▶ _Activity_
Pull out the entries between the line holding "The width and height of the screenshot is (422, 750)." and the line holding "I want to click on wifi-icon, so", inclusive, and copy them unchanged.

(Items from a data source)
- Opening Delimiter -

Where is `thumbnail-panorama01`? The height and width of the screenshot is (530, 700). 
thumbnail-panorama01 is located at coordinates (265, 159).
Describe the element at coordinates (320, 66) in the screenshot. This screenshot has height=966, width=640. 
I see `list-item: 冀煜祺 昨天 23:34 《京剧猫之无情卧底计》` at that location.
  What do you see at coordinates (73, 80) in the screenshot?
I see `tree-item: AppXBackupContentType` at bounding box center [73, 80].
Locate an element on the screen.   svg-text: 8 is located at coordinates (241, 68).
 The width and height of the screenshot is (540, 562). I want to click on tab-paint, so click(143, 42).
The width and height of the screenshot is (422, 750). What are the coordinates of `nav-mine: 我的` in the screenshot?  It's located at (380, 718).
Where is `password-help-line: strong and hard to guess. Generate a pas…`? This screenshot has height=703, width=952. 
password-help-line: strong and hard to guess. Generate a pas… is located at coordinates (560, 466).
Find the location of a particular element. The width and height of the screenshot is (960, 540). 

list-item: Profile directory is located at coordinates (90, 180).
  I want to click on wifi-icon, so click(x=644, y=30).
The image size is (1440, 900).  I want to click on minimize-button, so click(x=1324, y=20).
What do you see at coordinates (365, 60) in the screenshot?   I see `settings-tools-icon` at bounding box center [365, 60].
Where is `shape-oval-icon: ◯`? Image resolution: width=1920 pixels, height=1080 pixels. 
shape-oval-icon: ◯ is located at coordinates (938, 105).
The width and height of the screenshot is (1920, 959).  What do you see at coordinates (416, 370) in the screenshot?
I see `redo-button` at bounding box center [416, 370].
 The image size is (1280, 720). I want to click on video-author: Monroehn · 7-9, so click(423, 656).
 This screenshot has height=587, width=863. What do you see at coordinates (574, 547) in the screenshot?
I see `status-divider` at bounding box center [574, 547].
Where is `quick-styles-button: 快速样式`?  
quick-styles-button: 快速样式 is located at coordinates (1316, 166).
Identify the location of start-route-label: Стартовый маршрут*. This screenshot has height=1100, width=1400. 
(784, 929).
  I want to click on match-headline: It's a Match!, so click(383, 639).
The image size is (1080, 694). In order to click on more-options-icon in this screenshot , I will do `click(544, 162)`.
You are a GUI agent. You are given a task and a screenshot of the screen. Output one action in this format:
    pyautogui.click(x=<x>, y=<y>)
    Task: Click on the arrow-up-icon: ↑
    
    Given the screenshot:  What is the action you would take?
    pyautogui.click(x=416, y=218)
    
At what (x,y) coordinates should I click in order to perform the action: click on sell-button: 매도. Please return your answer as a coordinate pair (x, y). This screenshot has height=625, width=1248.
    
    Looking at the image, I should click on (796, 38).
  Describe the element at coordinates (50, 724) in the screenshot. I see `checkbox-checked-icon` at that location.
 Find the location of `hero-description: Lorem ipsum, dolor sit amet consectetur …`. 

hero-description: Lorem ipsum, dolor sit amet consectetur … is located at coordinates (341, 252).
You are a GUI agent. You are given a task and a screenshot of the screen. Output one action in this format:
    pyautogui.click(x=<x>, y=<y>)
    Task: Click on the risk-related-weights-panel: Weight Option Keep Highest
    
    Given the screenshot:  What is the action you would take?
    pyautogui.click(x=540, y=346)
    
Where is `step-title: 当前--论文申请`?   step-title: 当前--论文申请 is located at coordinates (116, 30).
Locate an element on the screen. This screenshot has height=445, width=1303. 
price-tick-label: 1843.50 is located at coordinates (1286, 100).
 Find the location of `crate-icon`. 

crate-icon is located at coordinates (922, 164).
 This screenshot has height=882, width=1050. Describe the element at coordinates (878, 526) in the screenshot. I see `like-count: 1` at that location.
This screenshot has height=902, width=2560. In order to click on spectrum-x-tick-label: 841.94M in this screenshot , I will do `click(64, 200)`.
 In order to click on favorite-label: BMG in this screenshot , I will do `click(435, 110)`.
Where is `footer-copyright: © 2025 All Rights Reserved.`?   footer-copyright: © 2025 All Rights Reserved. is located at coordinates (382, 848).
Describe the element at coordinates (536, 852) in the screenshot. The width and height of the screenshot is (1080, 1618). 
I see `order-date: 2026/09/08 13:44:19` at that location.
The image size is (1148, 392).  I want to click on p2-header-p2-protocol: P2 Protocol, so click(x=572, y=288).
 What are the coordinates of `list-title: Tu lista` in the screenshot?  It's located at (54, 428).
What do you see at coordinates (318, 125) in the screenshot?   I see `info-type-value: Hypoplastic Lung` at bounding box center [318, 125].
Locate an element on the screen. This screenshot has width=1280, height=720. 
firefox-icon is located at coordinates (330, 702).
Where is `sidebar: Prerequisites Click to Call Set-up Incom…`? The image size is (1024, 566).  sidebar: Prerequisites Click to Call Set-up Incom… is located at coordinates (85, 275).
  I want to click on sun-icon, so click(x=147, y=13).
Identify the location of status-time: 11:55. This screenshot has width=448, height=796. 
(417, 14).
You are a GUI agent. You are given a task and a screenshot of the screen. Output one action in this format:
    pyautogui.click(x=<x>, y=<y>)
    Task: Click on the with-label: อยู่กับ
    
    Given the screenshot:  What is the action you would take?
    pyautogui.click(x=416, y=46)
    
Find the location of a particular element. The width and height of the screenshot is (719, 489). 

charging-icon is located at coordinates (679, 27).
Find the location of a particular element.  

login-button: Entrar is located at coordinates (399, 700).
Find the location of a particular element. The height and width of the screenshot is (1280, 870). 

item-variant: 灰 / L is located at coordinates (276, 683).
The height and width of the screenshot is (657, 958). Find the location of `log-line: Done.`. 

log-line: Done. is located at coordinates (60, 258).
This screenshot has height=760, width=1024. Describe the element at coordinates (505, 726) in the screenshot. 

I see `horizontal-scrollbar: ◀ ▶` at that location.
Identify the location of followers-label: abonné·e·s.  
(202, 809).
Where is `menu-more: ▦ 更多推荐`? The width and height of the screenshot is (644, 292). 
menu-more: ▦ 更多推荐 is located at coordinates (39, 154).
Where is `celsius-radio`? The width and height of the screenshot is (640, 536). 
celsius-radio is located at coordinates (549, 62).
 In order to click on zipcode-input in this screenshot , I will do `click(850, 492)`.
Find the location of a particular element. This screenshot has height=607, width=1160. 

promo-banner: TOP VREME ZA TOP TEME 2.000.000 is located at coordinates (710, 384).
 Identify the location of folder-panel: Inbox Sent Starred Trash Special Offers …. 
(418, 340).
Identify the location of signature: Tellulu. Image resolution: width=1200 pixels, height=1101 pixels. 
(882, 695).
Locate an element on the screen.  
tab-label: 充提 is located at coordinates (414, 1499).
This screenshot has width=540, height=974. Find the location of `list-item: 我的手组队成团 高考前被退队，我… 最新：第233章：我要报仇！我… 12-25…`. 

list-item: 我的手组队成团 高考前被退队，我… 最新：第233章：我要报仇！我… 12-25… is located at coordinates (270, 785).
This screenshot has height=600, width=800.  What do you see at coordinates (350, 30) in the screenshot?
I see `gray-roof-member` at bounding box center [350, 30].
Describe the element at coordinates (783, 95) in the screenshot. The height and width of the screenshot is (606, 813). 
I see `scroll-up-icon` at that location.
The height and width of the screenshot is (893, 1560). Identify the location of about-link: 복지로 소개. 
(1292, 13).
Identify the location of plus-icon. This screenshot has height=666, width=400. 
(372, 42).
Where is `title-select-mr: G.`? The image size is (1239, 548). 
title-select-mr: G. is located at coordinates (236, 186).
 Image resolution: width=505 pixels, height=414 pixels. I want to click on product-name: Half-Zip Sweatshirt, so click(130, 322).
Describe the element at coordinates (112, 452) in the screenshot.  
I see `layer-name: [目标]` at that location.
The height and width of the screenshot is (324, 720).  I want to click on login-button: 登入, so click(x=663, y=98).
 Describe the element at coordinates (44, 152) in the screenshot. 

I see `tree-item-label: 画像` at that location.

- Closing Delimiter -

▶ _Response below_
The width and height of the screenshot is (422, 750). What are the coordinates of `nav-mine: 我的` in the screenshot?  It's located at (380, 718).
Where is `password-help-line: strong and hard to guess. Generate a pas…`? This screenshot has height=703, width=952. 
password-help-line: strong and hard to guess. Generate a pas… is located at coordinates (560, 466).
Find the location of a particular element. The width and height of the screenshot is (960, 540). 

list-item: Profile directory is located at coordinates (90, 180).
  I want to click on wifi-icon, so click(x=644, y=30).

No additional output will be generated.